In these processes where LTA is briefly violated the molecules will soon
find themselves elsewhere where LTE is again valid. In general, you
can't build something on the molecular scale at some point without
molecules farther away interfering with what is going on (unless you
have sophisticated machinery already present to exploit the process,
like in case of photosynthesis). So, a process that initially breaks
chiral symmetry in one way will soon undergo interactions with other
nearby molecules that will cause the process to go in the other
direction. On the long term such effects will then get averaged out.

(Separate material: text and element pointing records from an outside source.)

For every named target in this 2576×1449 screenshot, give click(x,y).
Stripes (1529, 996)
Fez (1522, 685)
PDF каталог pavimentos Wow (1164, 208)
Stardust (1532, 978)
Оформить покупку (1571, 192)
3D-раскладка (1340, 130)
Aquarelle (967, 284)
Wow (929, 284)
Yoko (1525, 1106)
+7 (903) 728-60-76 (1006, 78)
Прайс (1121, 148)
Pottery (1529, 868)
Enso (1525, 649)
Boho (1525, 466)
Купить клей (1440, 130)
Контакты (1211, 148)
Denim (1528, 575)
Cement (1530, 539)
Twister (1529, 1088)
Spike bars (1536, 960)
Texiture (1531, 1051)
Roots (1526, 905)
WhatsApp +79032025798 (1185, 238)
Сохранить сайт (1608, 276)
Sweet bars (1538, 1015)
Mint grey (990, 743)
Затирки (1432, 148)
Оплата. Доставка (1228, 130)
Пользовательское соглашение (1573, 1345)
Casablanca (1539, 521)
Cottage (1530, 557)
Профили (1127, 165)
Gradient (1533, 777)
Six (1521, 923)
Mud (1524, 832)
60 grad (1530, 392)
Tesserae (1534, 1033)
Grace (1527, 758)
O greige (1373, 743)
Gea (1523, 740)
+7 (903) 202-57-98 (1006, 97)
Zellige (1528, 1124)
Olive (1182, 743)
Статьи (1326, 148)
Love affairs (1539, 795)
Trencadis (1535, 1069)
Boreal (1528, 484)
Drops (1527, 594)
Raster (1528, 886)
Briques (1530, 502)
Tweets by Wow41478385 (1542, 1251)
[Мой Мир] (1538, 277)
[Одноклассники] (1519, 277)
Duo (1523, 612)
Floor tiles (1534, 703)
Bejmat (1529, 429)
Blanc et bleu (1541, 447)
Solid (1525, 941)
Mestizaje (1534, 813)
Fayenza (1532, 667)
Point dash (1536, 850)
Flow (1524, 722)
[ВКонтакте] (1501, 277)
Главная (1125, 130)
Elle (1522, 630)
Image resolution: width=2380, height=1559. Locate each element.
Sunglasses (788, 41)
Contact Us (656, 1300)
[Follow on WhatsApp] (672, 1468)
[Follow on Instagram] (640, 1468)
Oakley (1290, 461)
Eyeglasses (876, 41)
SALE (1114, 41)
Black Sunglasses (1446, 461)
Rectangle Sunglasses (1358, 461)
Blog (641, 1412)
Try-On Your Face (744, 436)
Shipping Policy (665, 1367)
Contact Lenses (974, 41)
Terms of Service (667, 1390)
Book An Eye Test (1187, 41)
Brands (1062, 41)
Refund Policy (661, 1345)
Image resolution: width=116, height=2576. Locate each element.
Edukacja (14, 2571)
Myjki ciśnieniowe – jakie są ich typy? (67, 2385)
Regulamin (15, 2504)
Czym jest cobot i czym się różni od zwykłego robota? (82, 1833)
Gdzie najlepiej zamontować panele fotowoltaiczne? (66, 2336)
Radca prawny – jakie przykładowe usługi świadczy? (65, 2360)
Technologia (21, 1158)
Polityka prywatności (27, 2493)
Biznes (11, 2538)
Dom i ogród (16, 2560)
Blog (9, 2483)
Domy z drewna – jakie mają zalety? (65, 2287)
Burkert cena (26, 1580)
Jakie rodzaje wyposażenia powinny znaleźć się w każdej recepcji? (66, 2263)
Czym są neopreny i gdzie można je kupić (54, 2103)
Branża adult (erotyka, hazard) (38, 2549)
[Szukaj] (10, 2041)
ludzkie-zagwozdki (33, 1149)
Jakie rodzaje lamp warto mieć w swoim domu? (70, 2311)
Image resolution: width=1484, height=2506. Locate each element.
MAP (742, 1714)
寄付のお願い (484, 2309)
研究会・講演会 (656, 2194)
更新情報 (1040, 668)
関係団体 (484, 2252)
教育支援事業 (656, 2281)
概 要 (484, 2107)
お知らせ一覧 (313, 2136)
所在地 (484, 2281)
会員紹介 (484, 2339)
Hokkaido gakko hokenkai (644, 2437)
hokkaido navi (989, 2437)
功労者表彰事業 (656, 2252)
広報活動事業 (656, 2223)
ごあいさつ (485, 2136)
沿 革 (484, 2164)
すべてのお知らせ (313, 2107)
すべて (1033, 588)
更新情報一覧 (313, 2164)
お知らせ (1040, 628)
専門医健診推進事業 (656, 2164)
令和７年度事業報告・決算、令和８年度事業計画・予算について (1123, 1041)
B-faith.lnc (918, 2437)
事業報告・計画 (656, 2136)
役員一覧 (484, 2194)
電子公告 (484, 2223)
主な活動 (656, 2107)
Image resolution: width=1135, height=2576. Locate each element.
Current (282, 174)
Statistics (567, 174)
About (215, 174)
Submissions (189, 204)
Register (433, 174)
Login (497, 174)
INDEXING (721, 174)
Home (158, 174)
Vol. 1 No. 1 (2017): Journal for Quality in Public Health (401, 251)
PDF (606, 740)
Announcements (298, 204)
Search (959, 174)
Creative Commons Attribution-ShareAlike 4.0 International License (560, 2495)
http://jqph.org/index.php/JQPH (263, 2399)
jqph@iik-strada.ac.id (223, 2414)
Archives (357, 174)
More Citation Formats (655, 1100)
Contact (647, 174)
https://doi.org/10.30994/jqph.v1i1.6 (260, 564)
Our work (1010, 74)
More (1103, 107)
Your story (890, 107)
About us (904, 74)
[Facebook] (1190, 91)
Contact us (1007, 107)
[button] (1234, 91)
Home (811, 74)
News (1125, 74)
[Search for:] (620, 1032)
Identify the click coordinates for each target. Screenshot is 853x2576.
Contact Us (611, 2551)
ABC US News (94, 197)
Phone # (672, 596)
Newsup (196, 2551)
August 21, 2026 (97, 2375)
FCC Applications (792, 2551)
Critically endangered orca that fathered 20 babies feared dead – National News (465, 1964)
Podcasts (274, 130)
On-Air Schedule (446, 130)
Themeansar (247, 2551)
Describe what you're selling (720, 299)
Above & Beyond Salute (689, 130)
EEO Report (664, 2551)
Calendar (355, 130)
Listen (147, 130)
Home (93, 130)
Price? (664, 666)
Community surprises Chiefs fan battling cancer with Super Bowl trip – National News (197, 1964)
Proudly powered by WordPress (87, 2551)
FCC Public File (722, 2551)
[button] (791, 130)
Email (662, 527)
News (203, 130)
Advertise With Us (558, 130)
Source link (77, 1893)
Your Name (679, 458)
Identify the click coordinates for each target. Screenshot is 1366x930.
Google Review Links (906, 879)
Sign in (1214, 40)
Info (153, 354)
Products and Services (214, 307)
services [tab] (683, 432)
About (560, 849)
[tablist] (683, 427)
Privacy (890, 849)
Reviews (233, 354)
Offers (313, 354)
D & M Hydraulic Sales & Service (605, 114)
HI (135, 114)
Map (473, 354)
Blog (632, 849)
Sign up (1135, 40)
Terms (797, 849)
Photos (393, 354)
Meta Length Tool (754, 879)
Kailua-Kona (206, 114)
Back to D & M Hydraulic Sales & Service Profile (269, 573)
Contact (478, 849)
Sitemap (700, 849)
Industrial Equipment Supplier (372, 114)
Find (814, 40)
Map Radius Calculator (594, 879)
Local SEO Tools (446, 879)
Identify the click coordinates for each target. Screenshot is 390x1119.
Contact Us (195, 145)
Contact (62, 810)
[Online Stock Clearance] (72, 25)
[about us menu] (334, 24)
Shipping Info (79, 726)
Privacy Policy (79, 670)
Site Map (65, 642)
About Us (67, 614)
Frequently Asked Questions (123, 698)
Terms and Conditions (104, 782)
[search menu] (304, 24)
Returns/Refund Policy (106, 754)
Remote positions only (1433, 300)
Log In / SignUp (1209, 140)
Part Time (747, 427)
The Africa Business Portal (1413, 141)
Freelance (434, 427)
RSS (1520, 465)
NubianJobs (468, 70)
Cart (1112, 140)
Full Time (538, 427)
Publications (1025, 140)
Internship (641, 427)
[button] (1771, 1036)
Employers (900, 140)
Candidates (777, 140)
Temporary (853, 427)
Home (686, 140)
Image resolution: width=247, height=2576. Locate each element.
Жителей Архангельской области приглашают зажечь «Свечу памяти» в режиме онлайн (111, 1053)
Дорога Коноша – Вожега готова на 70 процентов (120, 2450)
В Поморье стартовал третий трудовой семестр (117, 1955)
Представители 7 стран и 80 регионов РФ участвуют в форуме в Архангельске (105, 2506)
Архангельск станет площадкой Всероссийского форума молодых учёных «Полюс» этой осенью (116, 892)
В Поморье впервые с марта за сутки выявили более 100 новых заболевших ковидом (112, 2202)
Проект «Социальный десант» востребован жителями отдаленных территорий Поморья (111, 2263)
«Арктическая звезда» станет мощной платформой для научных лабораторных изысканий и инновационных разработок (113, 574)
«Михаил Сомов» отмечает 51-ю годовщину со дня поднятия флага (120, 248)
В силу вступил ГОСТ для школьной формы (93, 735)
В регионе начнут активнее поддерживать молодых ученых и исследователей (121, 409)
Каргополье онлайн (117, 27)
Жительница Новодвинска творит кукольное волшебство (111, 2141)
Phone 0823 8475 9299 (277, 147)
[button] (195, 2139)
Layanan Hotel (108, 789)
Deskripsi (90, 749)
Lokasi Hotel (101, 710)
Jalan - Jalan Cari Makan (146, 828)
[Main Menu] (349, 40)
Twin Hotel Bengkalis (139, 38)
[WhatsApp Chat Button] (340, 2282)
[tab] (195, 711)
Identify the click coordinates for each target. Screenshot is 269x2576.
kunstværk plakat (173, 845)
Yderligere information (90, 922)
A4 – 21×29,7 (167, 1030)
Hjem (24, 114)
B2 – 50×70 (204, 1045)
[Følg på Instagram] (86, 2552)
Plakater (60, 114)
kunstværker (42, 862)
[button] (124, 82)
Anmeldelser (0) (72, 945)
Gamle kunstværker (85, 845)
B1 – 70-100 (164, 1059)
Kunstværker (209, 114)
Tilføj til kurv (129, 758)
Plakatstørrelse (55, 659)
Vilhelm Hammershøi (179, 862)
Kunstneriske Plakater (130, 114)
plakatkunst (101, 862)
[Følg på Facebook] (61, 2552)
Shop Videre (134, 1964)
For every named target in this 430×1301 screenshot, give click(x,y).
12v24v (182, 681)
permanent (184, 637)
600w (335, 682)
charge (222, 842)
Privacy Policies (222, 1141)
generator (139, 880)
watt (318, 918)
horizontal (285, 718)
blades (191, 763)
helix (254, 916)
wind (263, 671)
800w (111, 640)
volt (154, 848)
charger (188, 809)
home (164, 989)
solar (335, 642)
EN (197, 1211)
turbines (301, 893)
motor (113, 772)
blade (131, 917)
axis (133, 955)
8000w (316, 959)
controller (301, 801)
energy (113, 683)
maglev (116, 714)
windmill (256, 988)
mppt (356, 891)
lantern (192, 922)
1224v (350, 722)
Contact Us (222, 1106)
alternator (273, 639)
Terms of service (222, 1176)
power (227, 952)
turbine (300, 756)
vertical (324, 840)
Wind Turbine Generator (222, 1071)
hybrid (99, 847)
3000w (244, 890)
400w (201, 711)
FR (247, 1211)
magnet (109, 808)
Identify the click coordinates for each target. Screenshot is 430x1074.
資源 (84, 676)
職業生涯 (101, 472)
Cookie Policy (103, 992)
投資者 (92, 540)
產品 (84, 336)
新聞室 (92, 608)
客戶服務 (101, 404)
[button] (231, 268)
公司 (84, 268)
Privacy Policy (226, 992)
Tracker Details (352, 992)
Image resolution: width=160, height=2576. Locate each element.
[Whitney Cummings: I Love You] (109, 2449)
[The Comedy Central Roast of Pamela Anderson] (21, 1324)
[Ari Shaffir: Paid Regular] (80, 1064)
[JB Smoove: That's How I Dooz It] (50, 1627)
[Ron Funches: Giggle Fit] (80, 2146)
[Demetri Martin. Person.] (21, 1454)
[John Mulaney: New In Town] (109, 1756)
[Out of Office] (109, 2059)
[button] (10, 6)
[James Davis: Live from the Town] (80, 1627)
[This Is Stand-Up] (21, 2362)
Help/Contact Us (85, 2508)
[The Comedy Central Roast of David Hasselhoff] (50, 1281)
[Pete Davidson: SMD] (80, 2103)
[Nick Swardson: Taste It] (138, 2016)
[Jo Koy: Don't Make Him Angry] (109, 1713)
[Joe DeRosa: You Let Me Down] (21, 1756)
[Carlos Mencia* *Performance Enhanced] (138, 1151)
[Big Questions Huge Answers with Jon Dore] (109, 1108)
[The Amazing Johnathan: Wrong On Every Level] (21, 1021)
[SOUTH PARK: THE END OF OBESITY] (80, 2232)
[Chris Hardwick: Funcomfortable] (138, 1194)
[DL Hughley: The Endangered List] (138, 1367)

The fundamental problem you then have is that with only simple molecules
you are subject to the Eigen limit. All you can do is to get to polymers
that can contain information that can copy themselves using template
copying. But the error rate per copied part then defines the maximum
amount of information that can be contained, for realistic systems this
is way too small to code for a sophisticated error correction system.
Without such systems the error rate will thus remain high and you can
never get to the biological world.
If instead you already have forged very large molecules in
micro-environments (that are themselves also made out of organics), you
can circumvent the Eigen limit due to the size of the molecules.
Information can also be present in the larger scale properties of
molecules that can be copied far more accurately. This possibility is
not directly available in conventional prebiotic models, because of the
small size of the molecules one starts out with. They have to resort to
very complex models involving such things as autocatalytic sets to evade
this problem but that brings in a whole host of other problems.